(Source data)
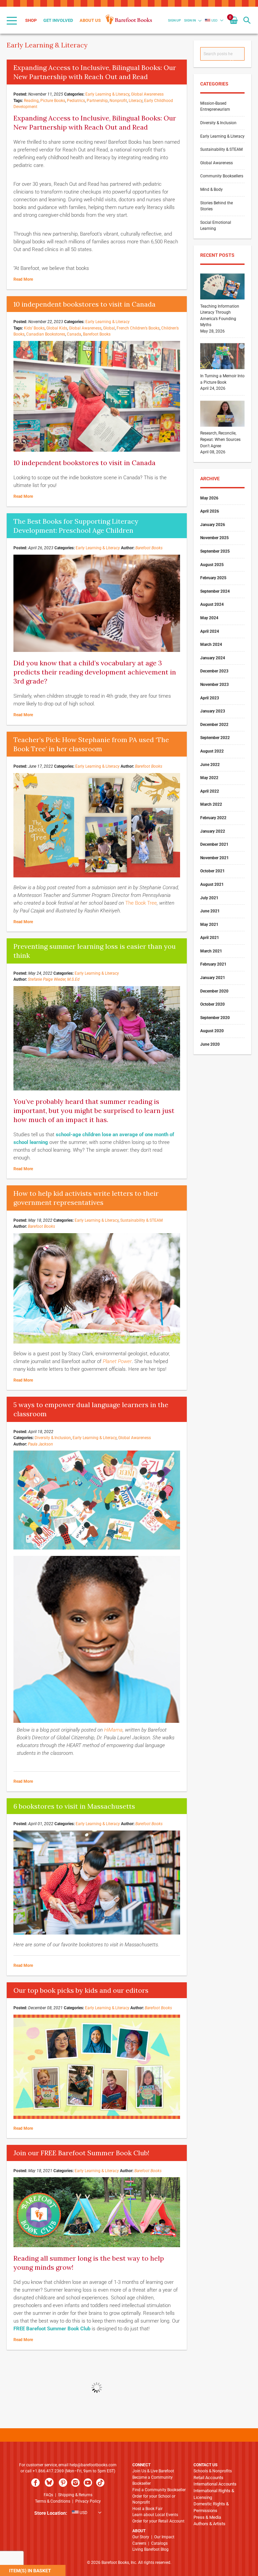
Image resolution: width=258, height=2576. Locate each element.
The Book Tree (141, 903)
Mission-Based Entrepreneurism (215, 106)
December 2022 (214, 724)
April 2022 (209, 791)
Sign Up (174, 20)
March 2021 (211, 951)
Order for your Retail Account (158, 2521)
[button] (211, 20)
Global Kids (56, 328)
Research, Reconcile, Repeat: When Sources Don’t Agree (220, 439)
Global (109, 328)
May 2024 (209, 618)
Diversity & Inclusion (53, 1437)
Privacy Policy (88, 2501)
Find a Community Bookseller (159, 2489)
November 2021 (214, 858)
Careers (139, 2543)
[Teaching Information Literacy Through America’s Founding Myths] (222, 300)
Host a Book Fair (147, 2508)
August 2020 (212, 1031)
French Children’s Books (138, 328)
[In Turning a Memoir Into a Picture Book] (222, 369)
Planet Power (117, 1361)
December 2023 (214, 671)
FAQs (48, 2495)
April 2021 (209, 937)
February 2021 (213, 964)
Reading (31, 100)
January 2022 (212, 831)
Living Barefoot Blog (150, 2549)
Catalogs (159, 2543)
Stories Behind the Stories (216, 206)
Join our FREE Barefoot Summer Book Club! (81, 2153)
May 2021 (209, 924)
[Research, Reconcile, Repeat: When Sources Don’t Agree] (222, 427)
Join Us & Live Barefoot (153, 2471)
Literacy (135, 100)
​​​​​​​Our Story (140, 2537)
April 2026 (209, 511)
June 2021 (210, 911)
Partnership (97, 100)
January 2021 (212, 977)
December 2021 (214, 844)
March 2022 (211, 804)
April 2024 (209, 631)
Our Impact (164, 2537)
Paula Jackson (40, 1444)
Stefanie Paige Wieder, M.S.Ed (54, 979)
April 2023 (209, 698)
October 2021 (212, 871)
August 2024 (212, 604)
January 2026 (212, 524)
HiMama (113, 1730)
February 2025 (213, 578)
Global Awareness (147, 94)
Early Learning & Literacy (107, 94)
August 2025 (212, 564)
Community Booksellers (221, 176)
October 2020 (212, 1004)
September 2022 (215, 737)
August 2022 (212, 751)
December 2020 (214, 991)
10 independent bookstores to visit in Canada (84, 304)
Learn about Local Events (155, 2514)
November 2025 (214, 537)
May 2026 (209, 498)
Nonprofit (118, 100)
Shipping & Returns (75, 2495)
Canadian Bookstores (45, 334)
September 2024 (215, 591)
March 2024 (211, 644)
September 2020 (215, 1017)
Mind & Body (211, 189)
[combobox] (222, 54)
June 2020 (210, 1044)
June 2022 (210, 764)
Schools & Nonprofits (213, 2471)
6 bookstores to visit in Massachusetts (74, 1806)
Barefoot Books (97, 334)
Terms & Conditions (52, 2501)
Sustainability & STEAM (141, 1220)
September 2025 (215, 551)
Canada (74, 334)
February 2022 (213, 817)
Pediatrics (76, 100)
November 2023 (214, 684)
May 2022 (209, 777)
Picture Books (52, 100)
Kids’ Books (34, 328)
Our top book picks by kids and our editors (80, 1990)
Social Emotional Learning (215, 225)
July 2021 (209, 898)
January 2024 (212, 658)
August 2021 (212, 884)
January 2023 (212, 711)
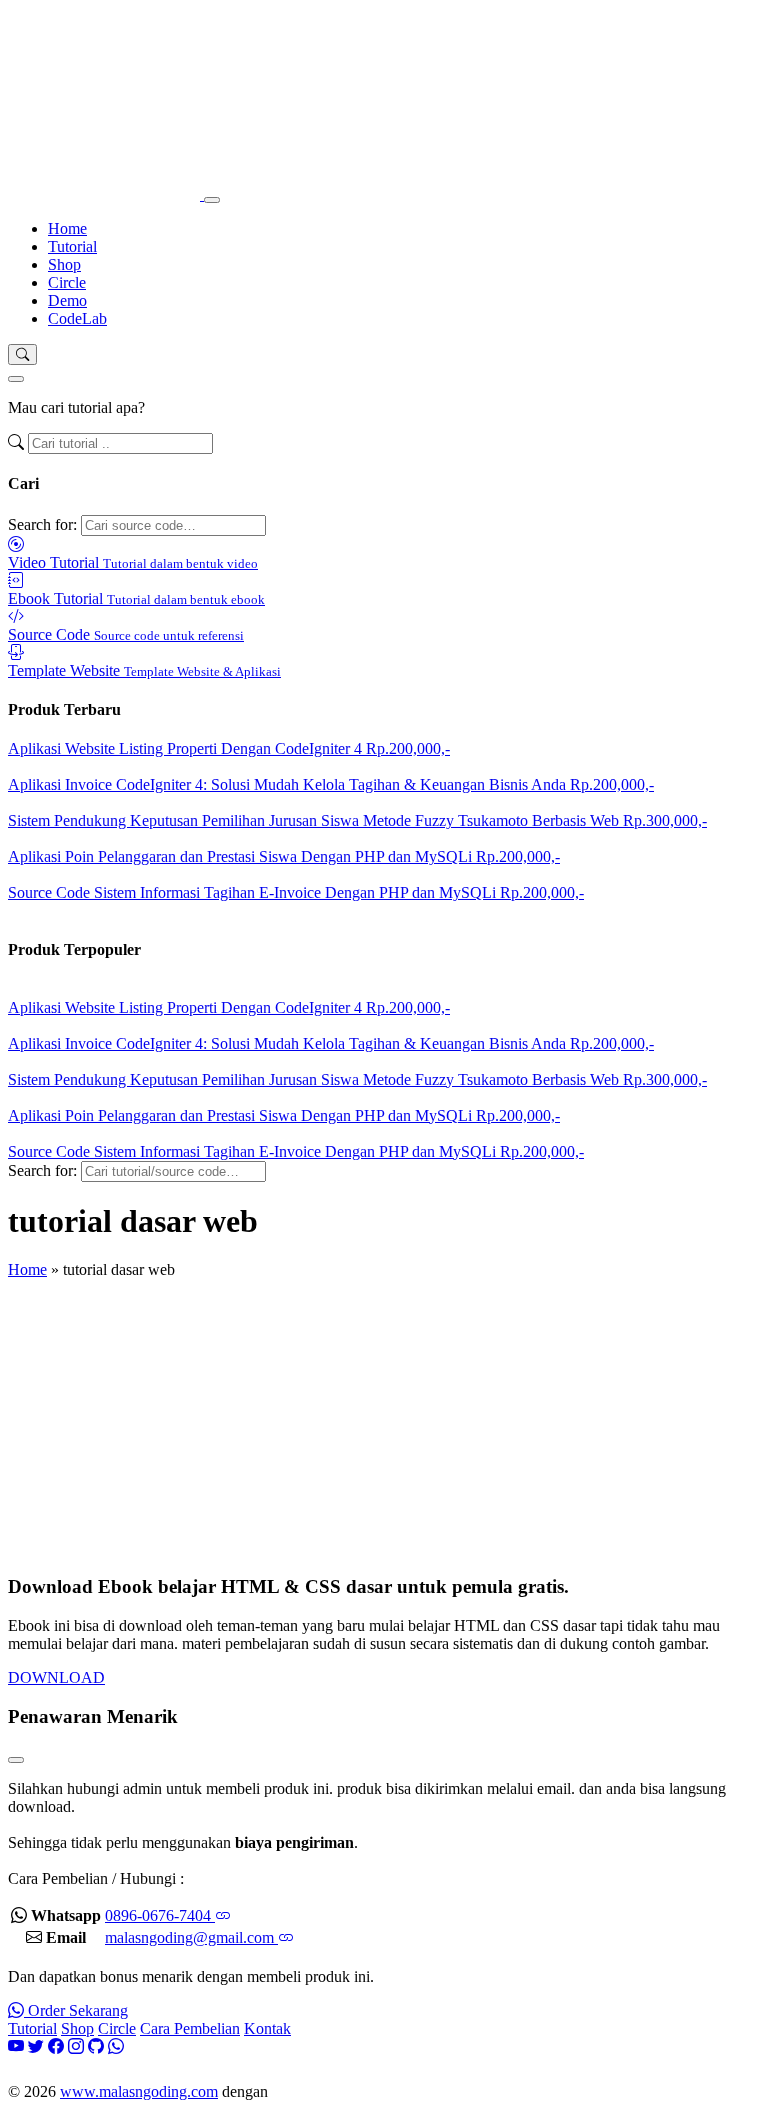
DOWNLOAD (56, 1677)
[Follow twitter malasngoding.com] (36, 2046)
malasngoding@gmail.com (191, 1937)
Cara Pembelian (190, 2028)
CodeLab (77, 318)
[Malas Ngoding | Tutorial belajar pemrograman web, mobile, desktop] (106, 194)
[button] (22, 354)
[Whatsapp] (116, 2046)
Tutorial (72, 246)
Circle (67, 282)
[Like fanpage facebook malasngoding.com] (56, 2046)
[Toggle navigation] (212, 200)
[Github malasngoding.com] (96, 2046)
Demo (67, 300)
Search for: (42, 524)
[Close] (16, 379)
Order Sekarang (76, 2010)
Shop (64, 264)
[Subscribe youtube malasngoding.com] (16, 2046)
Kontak (267, 2028)
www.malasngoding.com (139, 2091)
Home (67, 228)
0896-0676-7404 (160, 1915)
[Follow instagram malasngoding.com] (76, 2046)
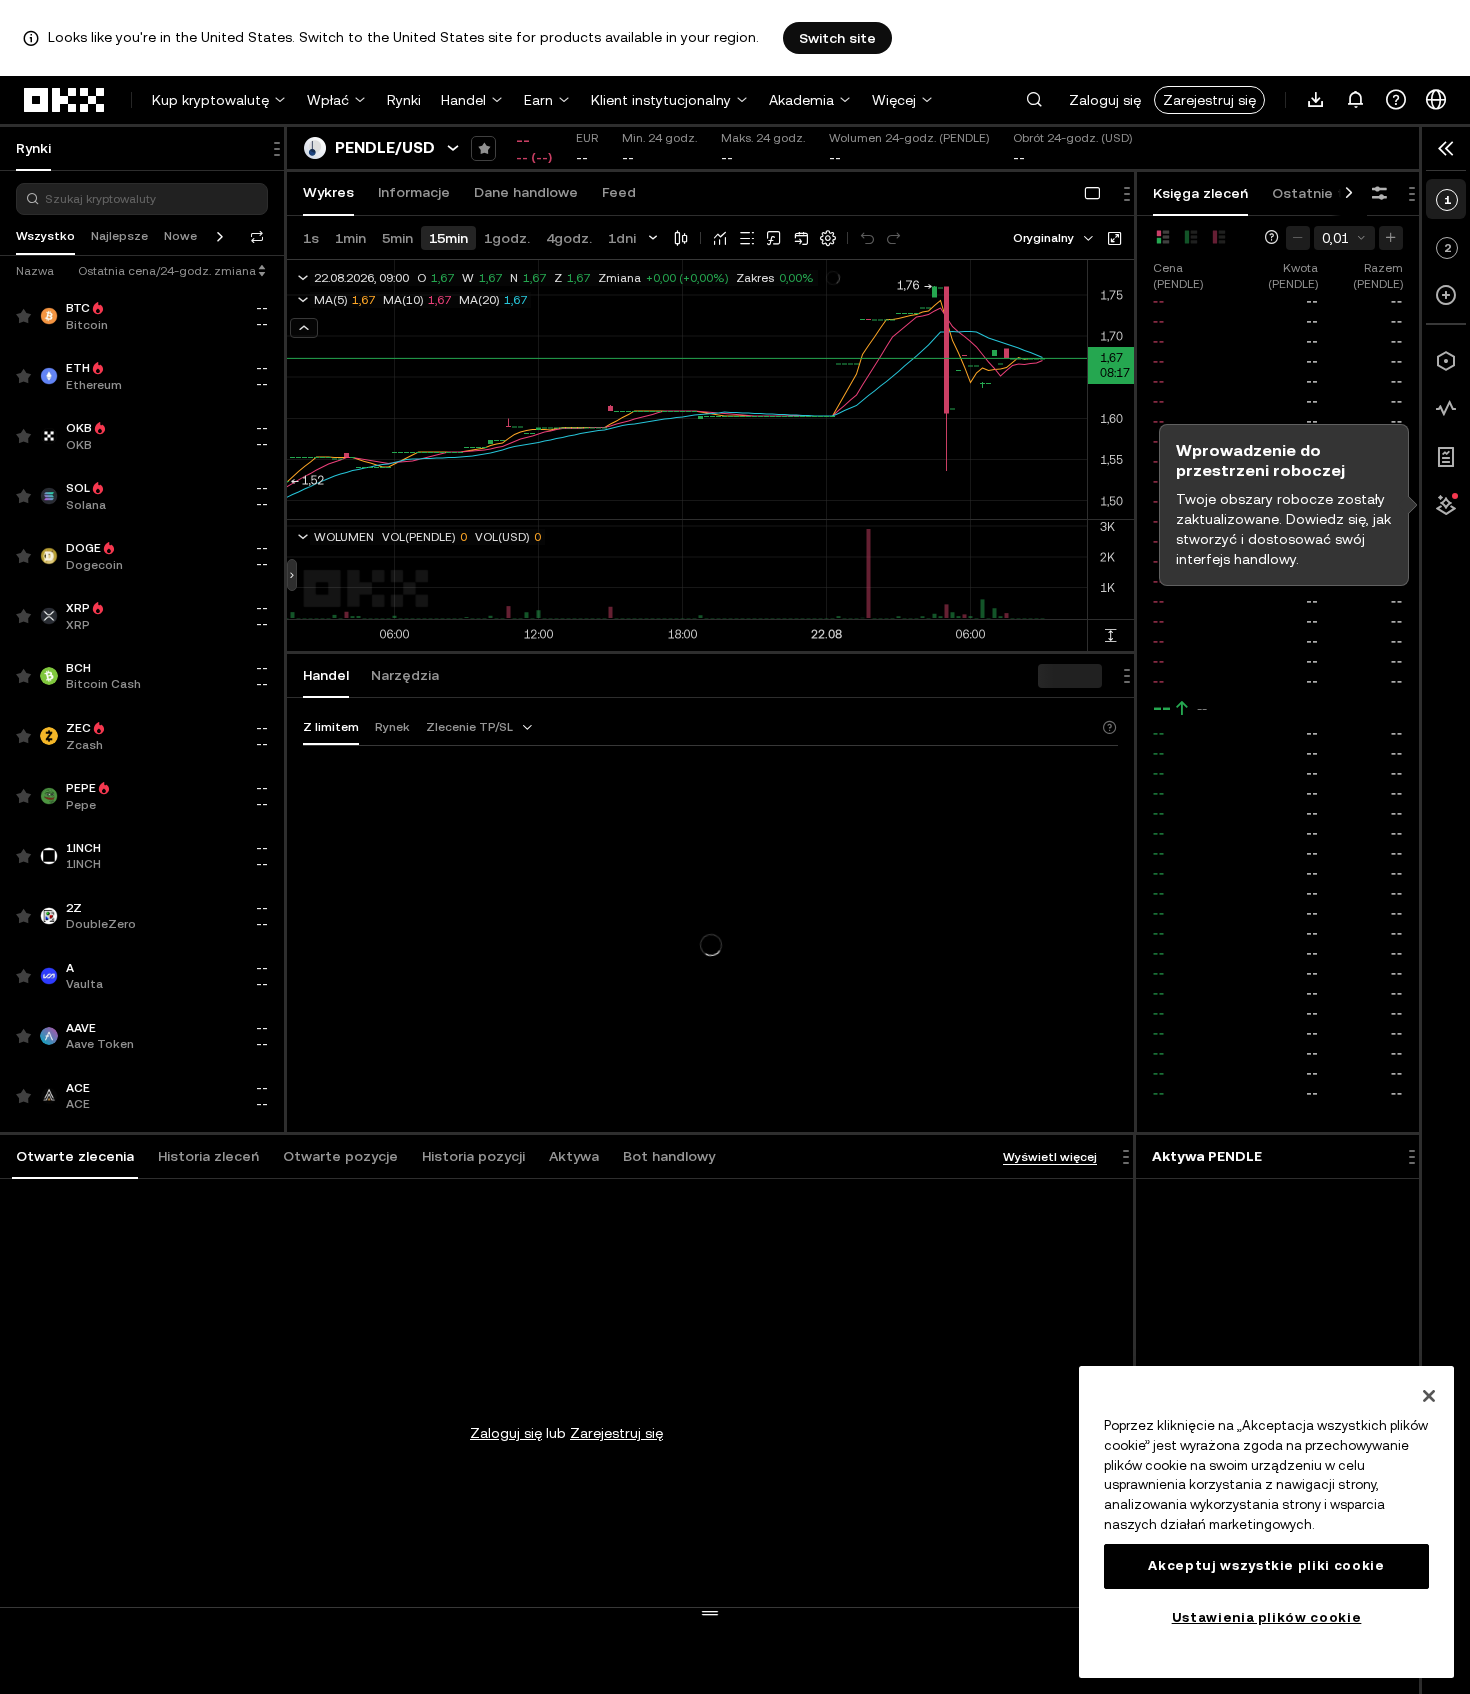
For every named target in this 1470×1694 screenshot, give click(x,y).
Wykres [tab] (328, 192)
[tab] (75, 1157)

■ Instructions to follow
Give the records again exactly as they stand, so that only the pictures are missing.

■ Written response
Image resolution: width=258, height=2576. Locate each element.
The Book Tree (141, 903)
Mission-Based Entrepreneurism (215, 106)
December 2022 (214, 724)
April 2022 (209, 791)
Sign Up (174, 20)
March 2021 (211, 951)
Order for your Retail Account (158, 2521)
[button] (211, 20)
Global Kids (56, 328)
Research, Reconcile, Repeat: When Sources Don’t Agree (220, 439)
Global (109, 328)
May 2024 (209, 618)
Diversity & Inclusion (53, 1437)
Privacy Policy (88, 2501)
Find a Community Bookseller (159, 2489)
November 2021 (214, 858)
Careers (139, 2543)
[Teaching Information Literacy Through America’s Founding Myths] (222, 300)
Host a Book Fair (147, 2508)
August 2020 (212, 1031)
French Children’s Books (138, 328)
[In Turning a Memoir Into a Picture Book] (222, 369)
Planet Power (117, 1361)
December 2023 (214, 671)
FAQs (48, 2495)
April 2021 (209, 937)
February 2021 (213, 964)
Reading (31, 100)
January 2022 (212, 831)
Living Barefoot Blog (150, 2549)
Catalogs (159, 2543)
Stories Behind the Stories (216, 206)
Join our FREE Barefoot Summer Book Club! (81, 2153)
May 2021 (209, 924)
[Research, Reconcile, Repeat: When Sources Don’t Agree] (222, 427)
Join Us & Live Barefoot (153, 2471)
Literacy (135, 100)
​​​​​​​Our Story (140, 2537)
April 2026 (209, 511)
June 2021 (210, 911)
Partnership (97, 100)
January 2021 (212, 977)
December 2021 (214, 844)
March 2022 (211, 804)
April 2024 (209, 631)
Our Impact (164, 2537)
Paula Jackson (40, 1444)
Stefanie Paige Wieder, M.S.Ed (54, 979)
April 2023 (209, 698)
October 2021 (212, 871)
August 2024 (212, 604)
January 2026 (212, 524)
HiMama (113, 1730)
February 2025 (213, 578)
Global Awareness (147, 94)
Early Learning & Literacy (107, 94)
August 2025 (212, 564)
Community Booksellers (221, 176)
October 2020 (212, 1004)
September 2022 (215, 737)
August 2022 (212, 751)
December 2020 (214, 991)
10 independent bookstores to visit in Canada (84, 304)
Learn about Local Events (155, 2514)
November 2025 (214, 537)
May 2026 (209, 498)
Nonprofit (118, 100)
Shipping & Returns (75, 2495)
Canadian Bookstores (45, 334)
September 2024 (215, 591)
March 2024 (211, 644)
September 2020 (215, 1017)
Mind & Body (211, 189)
[combobox] (222, 54)
June 2020 (210, 1044)
June 2022 (210, 764)
Schools & Nonprofits (213, 2471)
6 bookstores to visit in Massachusetts (74, 1806)
Barefoot Books (97, 334)
Terms & Conditions (52, 2501)
Sustainability & STEAM (141, 1220)
September 2025 (215, 551)
Canada (74, 334)
February 2022 (213, 817)
Pediatrics (76, 100)
November 2023 (214, 684)
May 2022 (209, 777)
Picture Books (52, 100)
Kids’ Books (34, 328)
Our top book picks by kids and our editors (80, 1990)
Social Emotional Learning (215, 225)
July 2021 (209, 898)
January 2024 (212, 658)
August 2021 (212, 884)
January 2023 (212, 711)
DOWNLOAD (56, 1677)
[Follow twitter malasngoding.com] (36, 2046)
malasngoding@gmail.com (191, 1937)
Cara Pembelian (190, 2028)
CodeLab (77, 318)
[Malas Ngoding | Tutorial belajar pemrograman web, mobile, desktop] (106, 194)
[button] (22, 354)
[Whatsapp] (116, 2046)
Tutorial (72, 246)
Circle (67, 282)
[Like fanpage facebook malasngoding.com] (56, 2046)
[Toggle navigation] (212, 200)
[Github malasngoding.com] (96, 2046)
Demo (67, 300)
Search for: (42, 524)
[Close] (16, 379)
Order Sekarang (76, 2010)
Shop (64, 264)
[Subscribe youtube malasngoding.com] (16, 2046)
Kontak (267, 2028)
www.malasngoding.com (139, 2091)
Home (67, 228)
0896-0676-7404 (160, 1915)
[Follow instagram malasngoding.com] (76, 2046)
For every named target in this 1470×1694 screenshot, give click(x,y).
Wykres [tab] (328, 192)
[tab] (75, 1157)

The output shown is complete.